SOURCE DATA start

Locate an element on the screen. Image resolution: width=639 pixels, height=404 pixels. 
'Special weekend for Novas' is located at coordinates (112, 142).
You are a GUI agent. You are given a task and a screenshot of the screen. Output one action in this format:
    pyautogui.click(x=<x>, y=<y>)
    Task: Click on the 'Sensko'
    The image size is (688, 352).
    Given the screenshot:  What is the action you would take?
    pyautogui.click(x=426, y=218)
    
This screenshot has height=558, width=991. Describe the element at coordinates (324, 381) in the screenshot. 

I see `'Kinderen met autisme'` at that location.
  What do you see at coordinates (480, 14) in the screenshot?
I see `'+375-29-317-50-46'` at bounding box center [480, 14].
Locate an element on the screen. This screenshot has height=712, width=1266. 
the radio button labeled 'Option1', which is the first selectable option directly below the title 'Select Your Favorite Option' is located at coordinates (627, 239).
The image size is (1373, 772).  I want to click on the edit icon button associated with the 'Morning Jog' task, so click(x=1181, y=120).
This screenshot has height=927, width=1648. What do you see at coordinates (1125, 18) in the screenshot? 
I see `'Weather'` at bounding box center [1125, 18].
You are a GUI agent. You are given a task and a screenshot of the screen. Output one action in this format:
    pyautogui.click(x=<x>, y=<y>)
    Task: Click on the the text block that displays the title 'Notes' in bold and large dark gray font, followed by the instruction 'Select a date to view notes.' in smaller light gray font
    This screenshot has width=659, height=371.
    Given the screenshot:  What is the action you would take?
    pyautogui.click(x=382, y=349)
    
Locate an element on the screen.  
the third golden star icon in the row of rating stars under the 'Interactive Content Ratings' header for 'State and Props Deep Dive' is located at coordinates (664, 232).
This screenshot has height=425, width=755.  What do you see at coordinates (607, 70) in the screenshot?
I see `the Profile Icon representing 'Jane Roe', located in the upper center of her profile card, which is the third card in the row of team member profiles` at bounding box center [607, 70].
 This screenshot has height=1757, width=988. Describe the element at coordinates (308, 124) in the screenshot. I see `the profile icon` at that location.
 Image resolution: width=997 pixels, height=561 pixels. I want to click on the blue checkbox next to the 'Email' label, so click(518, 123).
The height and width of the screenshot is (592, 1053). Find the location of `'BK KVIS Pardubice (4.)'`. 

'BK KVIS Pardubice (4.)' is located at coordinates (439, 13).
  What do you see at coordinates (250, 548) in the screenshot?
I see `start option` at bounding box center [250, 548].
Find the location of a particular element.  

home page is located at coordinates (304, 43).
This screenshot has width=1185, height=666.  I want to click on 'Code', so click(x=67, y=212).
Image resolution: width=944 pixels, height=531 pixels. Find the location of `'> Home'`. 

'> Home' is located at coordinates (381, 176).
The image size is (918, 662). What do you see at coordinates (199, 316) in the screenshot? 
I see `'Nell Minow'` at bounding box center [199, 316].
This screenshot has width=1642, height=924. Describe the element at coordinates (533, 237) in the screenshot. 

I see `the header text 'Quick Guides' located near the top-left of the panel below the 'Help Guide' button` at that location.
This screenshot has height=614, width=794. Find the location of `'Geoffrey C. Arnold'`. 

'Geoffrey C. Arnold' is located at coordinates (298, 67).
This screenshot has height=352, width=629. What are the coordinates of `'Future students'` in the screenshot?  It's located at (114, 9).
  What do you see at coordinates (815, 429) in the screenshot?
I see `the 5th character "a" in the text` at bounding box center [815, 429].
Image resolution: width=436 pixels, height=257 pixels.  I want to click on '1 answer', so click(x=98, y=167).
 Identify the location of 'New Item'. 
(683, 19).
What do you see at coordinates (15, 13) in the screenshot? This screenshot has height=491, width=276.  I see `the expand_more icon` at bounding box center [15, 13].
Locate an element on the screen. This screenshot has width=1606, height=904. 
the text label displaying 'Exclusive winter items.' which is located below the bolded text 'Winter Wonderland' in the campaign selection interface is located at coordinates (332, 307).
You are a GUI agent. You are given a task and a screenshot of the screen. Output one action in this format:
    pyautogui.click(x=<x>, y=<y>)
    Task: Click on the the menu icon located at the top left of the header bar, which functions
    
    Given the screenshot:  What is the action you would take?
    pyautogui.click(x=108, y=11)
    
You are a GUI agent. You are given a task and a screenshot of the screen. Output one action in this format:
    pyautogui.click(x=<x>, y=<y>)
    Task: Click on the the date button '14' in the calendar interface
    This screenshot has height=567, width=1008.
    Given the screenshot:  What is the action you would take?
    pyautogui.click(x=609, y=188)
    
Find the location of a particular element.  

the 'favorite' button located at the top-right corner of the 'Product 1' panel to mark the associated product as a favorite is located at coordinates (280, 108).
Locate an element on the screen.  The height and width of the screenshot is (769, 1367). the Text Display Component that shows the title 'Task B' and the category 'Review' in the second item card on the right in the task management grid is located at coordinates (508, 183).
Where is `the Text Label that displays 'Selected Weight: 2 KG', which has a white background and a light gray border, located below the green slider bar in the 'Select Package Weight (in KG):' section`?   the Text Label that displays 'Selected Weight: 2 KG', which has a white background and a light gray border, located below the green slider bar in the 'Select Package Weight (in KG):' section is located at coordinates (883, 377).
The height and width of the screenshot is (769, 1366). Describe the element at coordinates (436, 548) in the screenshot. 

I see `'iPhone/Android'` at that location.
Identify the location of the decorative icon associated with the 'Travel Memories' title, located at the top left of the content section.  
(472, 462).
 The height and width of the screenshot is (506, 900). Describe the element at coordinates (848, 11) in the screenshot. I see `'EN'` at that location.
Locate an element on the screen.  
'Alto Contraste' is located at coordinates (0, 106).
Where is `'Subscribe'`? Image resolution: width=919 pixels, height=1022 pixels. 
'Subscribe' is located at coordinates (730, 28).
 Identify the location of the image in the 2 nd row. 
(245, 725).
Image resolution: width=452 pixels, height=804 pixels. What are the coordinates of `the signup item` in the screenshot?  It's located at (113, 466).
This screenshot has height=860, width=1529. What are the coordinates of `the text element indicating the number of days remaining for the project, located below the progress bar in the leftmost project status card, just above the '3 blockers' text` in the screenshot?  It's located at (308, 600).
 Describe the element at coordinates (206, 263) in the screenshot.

SOURCE DATA end

TASK REQUIREMENTS
Replace every "GUI agent" in these lines with "screen assistant" and reproduce the lines with nothing else altered.

SOLUTION TO THE PROBLEM
Locate an element on the screen. Image resolution: width=639 pixels, height=404 pixels. 
'Special weekend for Novas' is located at coordinates (112, 142).
You are a screen assistant. You are given a task and a screenshot of the screen. Output one action in this format:
    pyautogui.click(x=<x>, y=<y>)
    Task: Click on the 'Sensko'
    The image size is (688, 352).
    Given the screenshot:  What is the action you would take?
    pyautogui.click(x=426, y=218)
    
This screenshot has height=558, width=991. Describe the element at coordinates (324, 381) in the screenshot. 

I see `'Kinderen met autisme'` at that location.
  What do you see at coordinates (480, 14) in the screenshot?
I see `'+375-29-317-50-46'` at bounding box center [480, 14].
Locate an element on the screen. This screenshot has height=712, width=1266. 
the radio button labeled 'Option1', which is the first selectable option directly below the title 'Select Your Favorite Option' is located at coordinates (627, 239).
The image size is (1373, 772).  I want to click on the edit icon button associated with the 'Morning Jog' task, so click(x=1181, y=120).
This screenshot has height=927, width=1648. What do you see at coordinates (1125, 18) in the screenshot? 
I see `'Weather'` at bounding box center [1125, 18].
You are a screen assistant. You are given a task and a screenshot of the screen. Output one action in this format:
    pyautogui.click(x=<x>, y=<y>)
    Task: Click on the the text block that displays the title 'Notes' in bold and large dark gray font, followed by the instruction 'Select a date to view notes.' in smaller light gray font
    This screenshot has width=659, height=371.
    Given the screenshot:  What is the action you would take?
    pyautogui.click(x=382, y=349)
    
Locate an element on the screen.  
the third golden star icon in the row of rating stars under the 'Interactive Content Ratings' header for 'State and Props Deep Dive' is located at coordinates (664, 232).
This screenshot has height=425, width=755.  What do you see at coordinates (607, 70) in the screenshot?
I see `the Profile Icon representing 'Jane Roe', located in the upper center of her profile card, which is the third card in the row of team member profiles` at bounding box center [607, 70].
 This screenshot has height=1757, width=988. Describe the element at coordinates (308, 124) in the screenshot. I see `the profile icon` at that location.
 Image resolution: width=997 pixels, height=561 pixels. I want to click on the blue checkbox next to the 'Email' label, so click(518, 123).
The height and width of the screenshot is (592, 1053). Find the location of `'BK KVIS Pardubice (4.)'`. 

'BK KVIS Pardubice (4.)' is located at coordinates (439, 13).
  What do you see at coordinates (250, 548) in the screenshot?
I see `start option` at bounding box center [250, 548].
Find the location of a particular element.  

home page is located at coordinates (304, 43).
This screenshot has width=1185, height=666.  I want to click on 'Code', so click(x=67, y=212).
Image resolution: width=944 pixels, height=531 pixels. Find the location of `'> Home'`. 

'> Home' is located at coordinates (381, 176).
The image size is (918, 662). What do you see at coordinates (199, 316) in the screenshot? 
I see `'Nell Minow'` at bounding box center [199, 316].
This screenshot has width=1642, height=924. Describe the element at coordinates (533, 237) in the screenshot. 

I see `the header text 'Quick Guides' located near the top-left of the panel below the 'Help Guide' button` at that location.
This screenshot has height=614, width=794. Find the location of `'Geoffrey C. Arnold'`. 

'Geoffrey C. Arnold' is located at coordinates (298, 67).
This screenshot has height=352, width=629. What are the coordinates of `'Future students'` in the screenshot?  It's located at (114, 9).
  What do you see at coordinates (815, 429) in the screenshot?
I see `the 5th character "a" in the text` at bounding box center [815, 429].
Image resolution: width=436 pixels, height=257 pixels.  I want to click on '1 answer', so click(x=98, y=167).
 Identify the location of 'New Item'. 
(683, 19).
What do you see at coordinates (15, 13) in the screenshot? This screenshot has height=491, width=276.  I see `the expand_more icon` at bounding box center [15, 13].
Locate an element on the screen. This screenshot has width=1606, height=904. 
the text label displaying 'Exclusive winter items.' which is located below the bolded text 'Winter Wonderland' in the campaign selection interface is located at coordinates (332, 307).
You are a screen assistant. You are given a task and a screenshot of the screen. Output one action in this format:
    pyautogui.click(x=<x>, y=<y>)
    Task: Click on the the menu icon located at the top left of the header bar, which functions
    
    Given the screenshot:  What is the action you would take?
    pyautogui.click(x=108, y=11)
    
You are a screen assistant. You are given a task and a screenshot of the screen. Output one action in this format:
    pyautogui.click(x=<x>, y=<y>)
    Task: Click on the the date button '14' in the calendar interface
    This screenshot has height=567, width=1008.
    Given the screenshot:  What is the action you would take?
    pyautogui.click(x=609, y=188)
    
Find the location of a particular element.  

the 'favorite' button located at the top-right corner of the 'Product 1' panel to mark the associated product as a favorite is located at coordinates (280, 108).
Locate an element on the screen.  The height and width of the screenshot is (769, 1367). the Text Display Component that shows the title 'Task B' and the category 'Review' in the second item card on the right in the task management grid is located at coordinates (508, 183).
Where is `the Text Label that displays 'Selected Weight: 2 KG', which has a white background and a light gray border, located below the green slider bar in the 'Select Package Weight (in KG):' section`?   the Text Label that displays 'Selected Weight: 2 KG', which has a white background and a light gray border, located below the green slider bar in the 'Select Package Weight (in KG):' section is located at coordinates (883, 377).
The height and width of the screenshot is (769, 1366). Describe the element at coordinates (436, 548) in the screenshot. 

I see `'iPhone/Android'` at that location.
Identify the location of the decorative icon associated with the 'Travel Memories' title, located at the top left of the content section.  
(472, 462).
 The height and width of the screenshot is (506, 900). Describe the element at coordinates (848, 11) in the screenshot. I see `'EN'` at that location.
Locate an element on the screen.  
'Alto Contraste' is located at coordinates (0, 106).
Where is `'Subscribe'`? Image resolution: width=919 pixels, height=1022 pixels. 
'Subscribe' is located at coordinates (730, 28).
 Identify the location of the image in the 2 nd row. 
(245, 725).
Image resolution: width=452 pixels, height=804 pixels. What are the coordinates of `the signup item` in the screenshot?  It's located at (113, 466).
This screenshot has height=860, width=1529. What are the coordinates of `the text element indicating the number of days remaining for the project, located below the progress bar in the leftmost project status card, just above the '3 blockers' text` in the screenshot?  It's located at (308, 600).
 Describe the element at coordinates (206, 263) in the screenshot.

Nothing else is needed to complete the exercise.